Open Azure portal and create an Azure Local as discribed here:
Instance name azlmyname
Group management and compute at network adapter 1 - 192.168.1.1
Nodes and Instance IPs:
192.168.2.1 - 192.168.2.254
255.255.240.0
Gateway: 192.168.0.1
DNS: 192.168.0.1
Create a DNS entry for the cluster object with the first IP from the range as documented here.
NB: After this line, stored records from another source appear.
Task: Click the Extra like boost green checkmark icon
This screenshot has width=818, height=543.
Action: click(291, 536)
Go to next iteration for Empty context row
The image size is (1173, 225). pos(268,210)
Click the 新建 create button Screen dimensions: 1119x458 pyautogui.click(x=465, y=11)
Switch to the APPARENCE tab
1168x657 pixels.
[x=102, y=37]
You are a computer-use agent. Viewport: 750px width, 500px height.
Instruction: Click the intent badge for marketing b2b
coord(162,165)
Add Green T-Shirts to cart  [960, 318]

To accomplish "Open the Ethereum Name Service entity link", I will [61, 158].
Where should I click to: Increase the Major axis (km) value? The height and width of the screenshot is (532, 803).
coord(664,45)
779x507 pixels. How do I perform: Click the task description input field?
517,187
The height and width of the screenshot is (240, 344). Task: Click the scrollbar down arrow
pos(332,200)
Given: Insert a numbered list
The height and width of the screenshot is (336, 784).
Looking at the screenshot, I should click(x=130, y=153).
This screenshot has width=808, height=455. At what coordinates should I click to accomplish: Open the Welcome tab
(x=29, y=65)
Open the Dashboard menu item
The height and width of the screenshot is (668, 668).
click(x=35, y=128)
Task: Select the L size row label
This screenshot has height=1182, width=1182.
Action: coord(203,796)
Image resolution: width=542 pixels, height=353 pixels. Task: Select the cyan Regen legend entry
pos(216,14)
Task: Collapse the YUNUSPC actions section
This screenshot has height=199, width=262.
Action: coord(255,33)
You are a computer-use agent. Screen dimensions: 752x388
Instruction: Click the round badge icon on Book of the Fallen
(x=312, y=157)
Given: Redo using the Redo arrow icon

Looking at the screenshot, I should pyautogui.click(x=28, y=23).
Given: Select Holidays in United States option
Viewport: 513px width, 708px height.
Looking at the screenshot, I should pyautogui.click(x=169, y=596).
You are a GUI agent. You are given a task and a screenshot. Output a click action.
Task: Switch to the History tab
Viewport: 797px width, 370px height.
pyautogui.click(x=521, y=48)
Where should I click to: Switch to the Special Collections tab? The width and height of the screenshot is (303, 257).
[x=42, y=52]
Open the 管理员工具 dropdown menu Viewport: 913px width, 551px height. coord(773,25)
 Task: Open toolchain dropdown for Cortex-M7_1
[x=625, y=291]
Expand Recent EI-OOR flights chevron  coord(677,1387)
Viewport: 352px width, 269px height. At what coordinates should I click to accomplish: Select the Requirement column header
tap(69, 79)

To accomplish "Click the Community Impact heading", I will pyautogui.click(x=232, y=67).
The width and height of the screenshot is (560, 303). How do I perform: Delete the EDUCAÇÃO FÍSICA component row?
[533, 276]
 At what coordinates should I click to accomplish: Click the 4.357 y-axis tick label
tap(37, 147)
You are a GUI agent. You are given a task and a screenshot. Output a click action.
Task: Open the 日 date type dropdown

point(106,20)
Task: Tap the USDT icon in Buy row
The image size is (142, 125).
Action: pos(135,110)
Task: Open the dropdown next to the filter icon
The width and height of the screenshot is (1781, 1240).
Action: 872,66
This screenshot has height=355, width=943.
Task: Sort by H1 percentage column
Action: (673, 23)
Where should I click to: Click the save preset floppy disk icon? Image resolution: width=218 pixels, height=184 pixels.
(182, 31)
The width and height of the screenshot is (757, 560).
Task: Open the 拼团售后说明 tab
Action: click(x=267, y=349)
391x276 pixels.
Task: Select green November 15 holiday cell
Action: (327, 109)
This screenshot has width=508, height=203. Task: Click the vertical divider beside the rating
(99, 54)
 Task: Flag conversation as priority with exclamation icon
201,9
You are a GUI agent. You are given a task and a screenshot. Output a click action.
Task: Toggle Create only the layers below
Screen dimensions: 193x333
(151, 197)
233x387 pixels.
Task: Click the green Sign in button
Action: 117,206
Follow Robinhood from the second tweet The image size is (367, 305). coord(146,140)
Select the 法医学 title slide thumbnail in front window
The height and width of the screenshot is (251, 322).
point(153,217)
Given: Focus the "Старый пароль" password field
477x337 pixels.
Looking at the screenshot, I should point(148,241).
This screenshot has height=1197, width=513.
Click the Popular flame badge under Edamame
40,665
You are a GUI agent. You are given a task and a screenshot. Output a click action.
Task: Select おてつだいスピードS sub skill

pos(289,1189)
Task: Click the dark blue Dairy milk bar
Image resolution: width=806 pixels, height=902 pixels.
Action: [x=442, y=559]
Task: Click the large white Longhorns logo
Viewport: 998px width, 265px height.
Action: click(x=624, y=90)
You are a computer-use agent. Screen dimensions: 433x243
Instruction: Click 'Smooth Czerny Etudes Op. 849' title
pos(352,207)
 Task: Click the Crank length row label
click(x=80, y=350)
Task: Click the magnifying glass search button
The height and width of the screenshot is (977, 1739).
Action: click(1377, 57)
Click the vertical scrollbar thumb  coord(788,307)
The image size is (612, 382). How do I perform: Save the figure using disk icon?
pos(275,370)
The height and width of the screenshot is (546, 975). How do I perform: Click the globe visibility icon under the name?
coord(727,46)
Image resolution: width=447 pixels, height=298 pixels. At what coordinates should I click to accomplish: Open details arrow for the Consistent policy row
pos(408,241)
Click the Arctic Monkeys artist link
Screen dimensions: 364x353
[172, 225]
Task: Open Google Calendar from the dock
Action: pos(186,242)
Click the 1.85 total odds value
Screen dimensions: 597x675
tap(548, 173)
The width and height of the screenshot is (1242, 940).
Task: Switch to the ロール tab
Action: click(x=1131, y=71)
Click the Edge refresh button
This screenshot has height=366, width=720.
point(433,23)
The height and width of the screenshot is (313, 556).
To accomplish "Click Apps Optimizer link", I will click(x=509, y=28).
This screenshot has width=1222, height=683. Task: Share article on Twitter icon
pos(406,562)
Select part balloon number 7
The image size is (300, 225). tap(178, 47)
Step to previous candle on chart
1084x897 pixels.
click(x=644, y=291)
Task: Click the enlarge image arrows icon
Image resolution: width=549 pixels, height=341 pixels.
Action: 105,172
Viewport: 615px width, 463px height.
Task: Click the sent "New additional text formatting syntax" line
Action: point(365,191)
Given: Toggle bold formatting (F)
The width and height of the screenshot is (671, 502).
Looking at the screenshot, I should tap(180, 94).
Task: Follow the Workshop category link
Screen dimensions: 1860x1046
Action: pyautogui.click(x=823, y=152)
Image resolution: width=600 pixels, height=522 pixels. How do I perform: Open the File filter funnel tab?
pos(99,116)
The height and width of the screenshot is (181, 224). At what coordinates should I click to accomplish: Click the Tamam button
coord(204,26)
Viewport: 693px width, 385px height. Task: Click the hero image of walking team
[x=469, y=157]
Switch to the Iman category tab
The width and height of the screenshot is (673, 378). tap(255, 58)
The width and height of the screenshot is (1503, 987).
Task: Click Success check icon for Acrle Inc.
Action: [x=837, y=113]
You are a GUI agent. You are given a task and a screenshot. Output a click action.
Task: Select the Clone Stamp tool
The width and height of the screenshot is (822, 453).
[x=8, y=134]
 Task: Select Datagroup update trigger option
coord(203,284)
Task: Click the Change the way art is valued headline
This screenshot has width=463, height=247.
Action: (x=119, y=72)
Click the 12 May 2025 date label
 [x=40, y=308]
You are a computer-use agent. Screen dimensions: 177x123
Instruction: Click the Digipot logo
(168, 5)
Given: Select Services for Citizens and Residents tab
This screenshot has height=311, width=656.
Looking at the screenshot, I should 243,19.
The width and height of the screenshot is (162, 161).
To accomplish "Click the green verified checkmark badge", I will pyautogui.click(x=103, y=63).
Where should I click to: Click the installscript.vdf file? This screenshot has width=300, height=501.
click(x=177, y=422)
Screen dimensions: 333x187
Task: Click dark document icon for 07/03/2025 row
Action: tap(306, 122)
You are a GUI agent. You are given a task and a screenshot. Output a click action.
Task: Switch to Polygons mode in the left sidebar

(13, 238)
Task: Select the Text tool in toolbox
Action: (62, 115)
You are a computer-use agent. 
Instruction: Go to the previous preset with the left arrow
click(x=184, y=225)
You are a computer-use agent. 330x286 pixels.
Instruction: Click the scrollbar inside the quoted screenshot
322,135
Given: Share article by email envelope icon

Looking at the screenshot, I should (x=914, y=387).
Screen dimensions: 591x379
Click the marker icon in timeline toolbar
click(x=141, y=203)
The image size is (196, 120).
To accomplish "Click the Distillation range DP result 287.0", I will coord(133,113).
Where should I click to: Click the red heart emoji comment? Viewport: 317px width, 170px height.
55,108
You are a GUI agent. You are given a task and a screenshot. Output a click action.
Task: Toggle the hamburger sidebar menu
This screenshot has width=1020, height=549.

A record azlmyname.mydomain.com to 192.168.2.1
If validation fails at AzStackHci_Hardware_Test_PhysicalDisk - the data disks need to be clean and empty. If this command:
Get-PhysicalDisk | Format-Table PhysicalLocation, UniqueId, SerialNumber, CanPool, CannotPoolReason, BusType, MediaType, Size, FriendlyName
shows two SSDs with CanPool false and CannotPoolReason In a Pool, delete the SU1_Pool storage pool and reset the disk with:
Get-StoragePool
Remove-StoragePool -FriendlyName SU1_Pool
Reset-PhysicalDisk -UniqueId eui.0025385551A3CDA1
Reset-PhysicalDisk -UniqueId eui.0025385B4141DD51
Aks Arc requires a Azure Local logical network, I use the next 254 IPs in may range. If you have a bigger Azure Local cluster, use a bigger range. You can click it in Azure portal or use the CLI
192.168.16.0/20
192.168.3.1 - 192.168.3.254
255.255.240.0
Gateway: 192.168.0.1
DNS: 192.168.0.1
Use Azure Portal or the CLI:
Note It’s a good idea to create an ssh key upfront and keep the private key in your password manager - having the private key enables troubleshooting options later on. Create an SSH key as documented here and use it at cluster create in Azure Portal or CLI.
$name="<my cluster>"
$sub="<my subscription>"
$rg="<my resource group>"
$cl="<my custom location>"
$logicnet="<logical network created before>"
$controlplanesize="Standard_A2_v2" # 2 core, 4GB mem
$nodesize="Standard_A4_v2" # 4 cores, 8GB mem
az aksarc create -n $name -g $rg --custom-location $cl --vnet-ids $vnet --control-plane-vm-size $controlplanesize --node-vm-size $nodesize --ssh-key-value .\id_rsa.pub --verbose
To reach deployments, lets add an loadbalancer. I’ll use the next 254 IPs in the range 192.168.4.1 - 192.168.4.254 Enable it over Azure Portal or use the CLI
$resource="subscriptions/$sub/resourceGroups/$rg/providers/Microsoft.Kubernetes/connectedClusters/$name"
$lbName="$name-lb"
$ipRange="192.168.4.1-192.168.4.254"
az k8s-runtime load-balancer enable --resource-uri $resource
az k8s-runtime load-balancer create --load-balancer-name $lbName --resource-uri $resource --addresses $ipRange --advertise-mode ARP
az aksarc get-credentials -g $rg -n $name= --admin
Remote desktop will be disabled, my best way to access the machine (without having AD features) is, guess what? SSH!
Follow the Enable SSH access to Arc-enabled servers isntructions to enable ssh over Azure Portal CLI.